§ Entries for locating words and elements
- - - -
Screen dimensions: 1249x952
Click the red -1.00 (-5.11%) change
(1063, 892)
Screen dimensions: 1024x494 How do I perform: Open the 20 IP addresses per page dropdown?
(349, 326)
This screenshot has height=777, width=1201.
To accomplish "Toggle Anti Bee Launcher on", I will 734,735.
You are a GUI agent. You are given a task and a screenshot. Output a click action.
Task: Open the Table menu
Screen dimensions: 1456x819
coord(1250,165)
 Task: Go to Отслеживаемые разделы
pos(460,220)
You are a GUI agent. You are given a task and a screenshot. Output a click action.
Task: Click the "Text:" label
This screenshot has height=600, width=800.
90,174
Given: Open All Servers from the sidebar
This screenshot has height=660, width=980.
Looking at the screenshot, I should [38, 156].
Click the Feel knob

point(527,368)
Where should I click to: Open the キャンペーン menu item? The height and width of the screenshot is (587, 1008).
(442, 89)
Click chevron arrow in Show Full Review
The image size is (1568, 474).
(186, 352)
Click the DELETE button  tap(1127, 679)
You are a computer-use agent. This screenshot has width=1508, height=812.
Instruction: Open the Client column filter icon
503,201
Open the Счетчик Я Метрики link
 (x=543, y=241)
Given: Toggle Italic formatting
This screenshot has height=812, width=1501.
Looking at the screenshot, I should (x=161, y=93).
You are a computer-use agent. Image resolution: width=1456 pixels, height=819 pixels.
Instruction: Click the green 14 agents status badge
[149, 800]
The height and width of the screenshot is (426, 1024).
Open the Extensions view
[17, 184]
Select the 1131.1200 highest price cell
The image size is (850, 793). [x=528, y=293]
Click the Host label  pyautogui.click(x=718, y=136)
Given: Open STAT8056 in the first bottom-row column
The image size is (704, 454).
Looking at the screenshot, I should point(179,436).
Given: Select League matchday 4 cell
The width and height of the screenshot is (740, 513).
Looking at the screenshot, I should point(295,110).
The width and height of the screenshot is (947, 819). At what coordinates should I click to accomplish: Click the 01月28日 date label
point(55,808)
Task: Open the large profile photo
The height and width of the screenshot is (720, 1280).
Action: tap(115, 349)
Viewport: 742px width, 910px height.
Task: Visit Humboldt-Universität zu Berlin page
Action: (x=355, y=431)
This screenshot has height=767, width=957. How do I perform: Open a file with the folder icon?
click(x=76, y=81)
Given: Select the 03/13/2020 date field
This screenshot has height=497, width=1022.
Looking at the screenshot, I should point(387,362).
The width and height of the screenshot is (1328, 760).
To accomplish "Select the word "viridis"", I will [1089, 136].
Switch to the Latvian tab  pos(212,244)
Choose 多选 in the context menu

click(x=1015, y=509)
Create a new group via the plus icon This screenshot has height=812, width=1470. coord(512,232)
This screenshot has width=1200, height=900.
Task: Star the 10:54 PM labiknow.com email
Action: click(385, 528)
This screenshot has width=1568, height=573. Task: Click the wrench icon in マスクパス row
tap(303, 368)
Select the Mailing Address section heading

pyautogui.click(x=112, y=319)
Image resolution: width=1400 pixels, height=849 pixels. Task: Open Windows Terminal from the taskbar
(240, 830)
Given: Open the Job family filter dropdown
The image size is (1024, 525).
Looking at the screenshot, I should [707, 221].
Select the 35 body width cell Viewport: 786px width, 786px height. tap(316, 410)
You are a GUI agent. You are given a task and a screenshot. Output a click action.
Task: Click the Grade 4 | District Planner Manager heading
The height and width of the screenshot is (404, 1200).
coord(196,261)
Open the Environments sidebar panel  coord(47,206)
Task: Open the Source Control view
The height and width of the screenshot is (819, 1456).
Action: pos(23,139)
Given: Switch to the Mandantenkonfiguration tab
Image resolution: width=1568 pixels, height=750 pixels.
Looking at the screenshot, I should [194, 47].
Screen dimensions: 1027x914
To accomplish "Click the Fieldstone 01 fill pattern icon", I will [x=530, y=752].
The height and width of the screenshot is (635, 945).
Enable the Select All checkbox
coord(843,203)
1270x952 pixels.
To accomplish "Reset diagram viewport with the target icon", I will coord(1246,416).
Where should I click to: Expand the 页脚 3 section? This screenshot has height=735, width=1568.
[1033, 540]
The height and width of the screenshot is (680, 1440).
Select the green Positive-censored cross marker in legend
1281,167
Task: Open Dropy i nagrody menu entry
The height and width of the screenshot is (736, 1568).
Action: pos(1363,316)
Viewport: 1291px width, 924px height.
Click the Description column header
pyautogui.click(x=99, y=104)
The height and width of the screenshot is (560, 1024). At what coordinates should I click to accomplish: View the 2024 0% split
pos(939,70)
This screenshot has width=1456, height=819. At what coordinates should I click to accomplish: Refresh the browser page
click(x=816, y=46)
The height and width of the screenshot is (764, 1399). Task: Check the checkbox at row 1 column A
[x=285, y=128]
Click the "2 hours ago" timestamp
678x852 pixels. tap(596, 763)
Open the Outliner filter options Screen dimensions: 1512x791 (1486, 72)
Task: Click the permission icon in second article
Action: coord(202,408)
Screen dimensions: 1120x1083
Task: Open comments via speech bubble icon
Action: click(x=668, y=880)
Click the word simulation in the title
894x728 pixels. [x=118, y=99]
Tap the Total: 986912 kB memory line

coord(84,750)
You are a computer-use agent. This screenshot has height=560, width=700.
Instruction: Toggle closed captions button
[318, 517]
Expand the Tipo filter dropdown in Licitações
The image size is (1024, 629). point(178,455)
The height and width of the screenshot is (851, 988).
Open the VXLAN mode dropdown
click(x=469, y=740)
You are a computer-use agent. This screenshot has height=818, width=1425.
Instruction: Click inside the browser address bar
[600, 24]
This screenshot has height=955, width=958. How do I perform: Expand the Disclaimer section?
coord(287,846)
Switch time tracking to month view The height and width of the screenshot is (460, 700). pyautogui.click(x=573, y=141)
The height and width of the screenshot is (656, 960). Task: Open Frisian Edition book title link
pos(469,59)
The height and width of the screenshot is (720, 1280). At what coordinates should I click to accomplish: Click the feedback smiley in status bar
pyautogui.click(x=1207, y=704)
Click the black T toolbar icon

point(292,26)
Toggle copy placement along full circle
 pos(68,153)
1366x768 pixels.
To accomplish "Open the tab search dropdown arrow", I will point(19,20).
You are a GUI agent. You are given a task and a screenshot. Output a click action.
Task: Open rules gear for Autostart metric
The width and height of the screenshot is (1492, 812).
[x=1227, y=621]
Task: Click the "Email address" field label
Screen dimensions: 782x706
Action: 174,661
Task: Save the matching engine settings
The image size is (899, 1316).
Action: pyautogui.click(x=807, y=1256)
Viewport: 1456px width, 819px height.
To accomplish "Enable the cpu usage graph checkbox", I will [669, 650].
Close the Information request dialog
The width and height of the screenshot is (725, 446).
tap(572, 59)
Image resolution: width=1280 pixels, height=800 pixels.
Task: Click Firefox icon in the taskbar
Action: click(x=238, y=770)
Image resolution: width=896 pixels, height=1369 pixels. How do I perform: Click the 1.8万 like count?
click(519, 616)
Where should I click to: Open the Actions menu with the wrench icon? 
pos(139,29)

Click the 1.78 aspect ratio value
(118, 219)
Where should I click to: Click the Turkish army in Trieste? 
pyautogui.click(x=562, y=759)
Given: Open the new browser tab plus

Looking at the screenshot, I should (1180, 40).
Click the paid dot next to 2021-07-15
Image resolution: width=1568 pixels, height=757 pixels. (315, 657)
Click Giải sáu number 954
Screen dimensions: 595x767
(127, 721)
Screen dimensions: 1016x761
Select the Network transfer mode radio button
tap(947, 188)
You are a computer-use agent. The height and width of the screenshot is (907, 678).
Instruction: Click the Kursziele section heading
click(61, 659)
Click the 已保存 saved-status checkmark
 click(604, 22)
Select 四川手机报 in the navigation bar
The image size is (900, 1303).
- - - -
§ What to work on
Return the lines of the entries verbatim, starting at the line that contains "The width and height of the screenshot is (947, 819)." and ending at the line that contains "Action: (x=355, y=431)".

§ Output for this task
The width and height of the screenshot is (947, 819). At what coordinates should I click to accomplish: Click the 01月28日 date label
point(55,808)
Task: Open the large profile photo
The height and width of the screenshot is (720, 1280).
Action: tap(115, 349)
Viewport: 742px width, 910px height.
Task: Visit Humboldt-Universität zu Berlin page
Action: (x=355, y=431)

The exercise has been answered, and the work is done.